The businessman studied his platinum cufflinks for a moment and then nodded, raising his warm brown eyes to Craig’s.
“Who might be any number of people: my brother, my father or Farshid Lund spring to mind first, but there are many other names that I won’t divulge.”
“Around thirty by any chance?”
One of the businessman’s eyelids twitched.
“Because it is their money that you’ve been laundering through The Barr Group’s enterprises after all.”
Barr greeted the words with a smile.
“You don’t really expect me to confirm that, Mister Craig, do you? Although I will say bravo.”
Craig edged forward. “Bravo for what? For working out that you were money-laundering or that your clients might now want you dead?”
Barr smiled again, his only answer an affirmative, “Quite.”
Craig gave up trying for the business mogul’s confession on fraud temporarily, and returned to the first half of his admission.
“Leaving aside your business clients, you concede that your brother, father and Farshid Lund might all want you dead. Correct?”
“That much I’ll confirm.”
“Why?

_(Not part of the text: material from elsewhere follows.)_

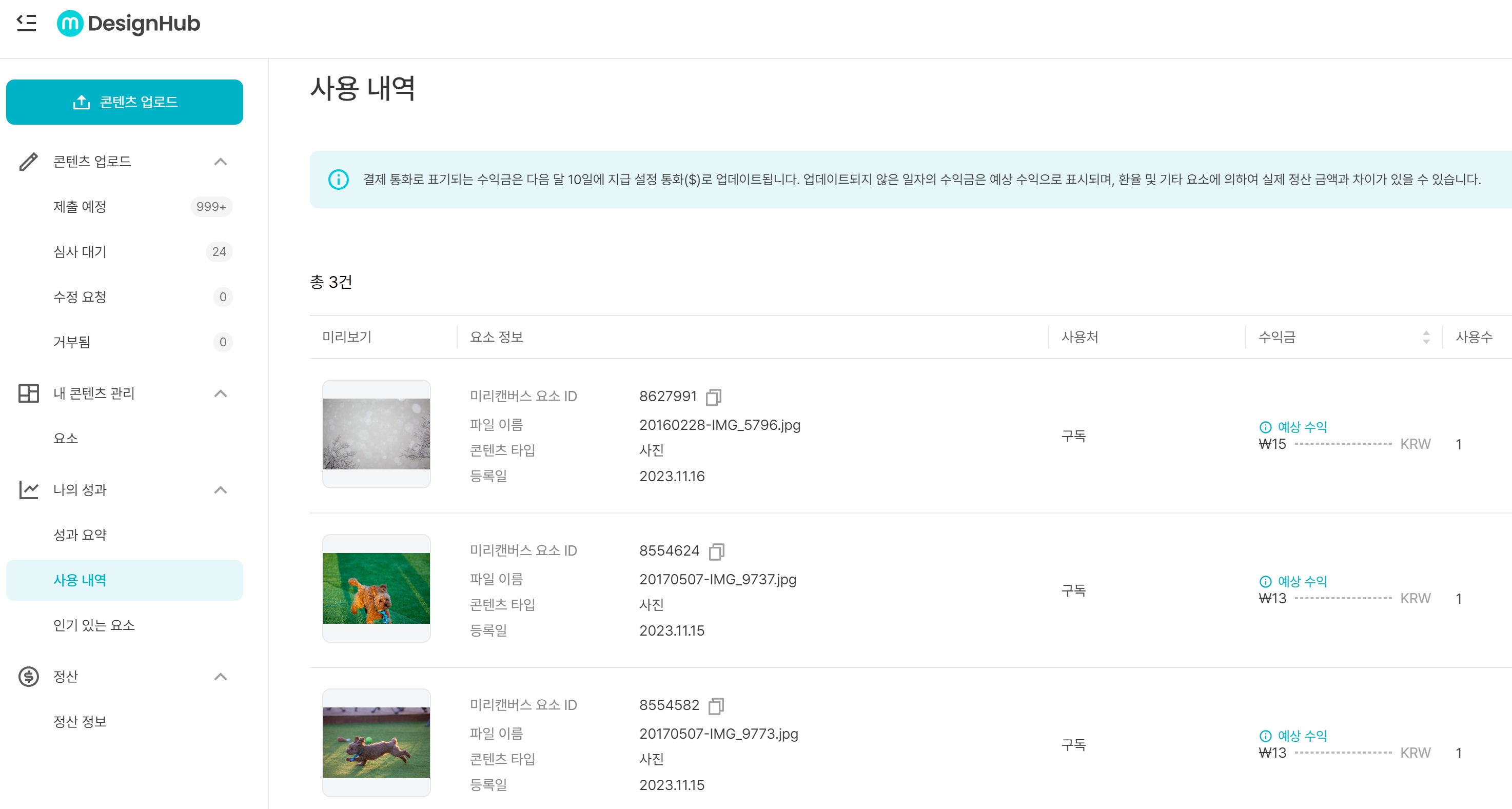This screenshot has width=1512, height=809.
Task: Open the orange dog photo thumbnail
Action: click(376, 588)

Specifically.”
Barr sighed, not from sadness at his familial discord but in a way that said he thought Craig was being tedious.
“Why do you ask me questions that you already know the answer to, Chief Superintendent?”
Craig smiled. “Because this is a formal interview and we need your replies on tape.”
That wasn’t the only reason; he wanted Kamran Barr to confirm what they already only thought they knew about the women’s deaths. He needed him to. No matter how well the jigsaw of their research and evidence now seemed to fit together, the businessman’s statement would provide the glue to make everything stick.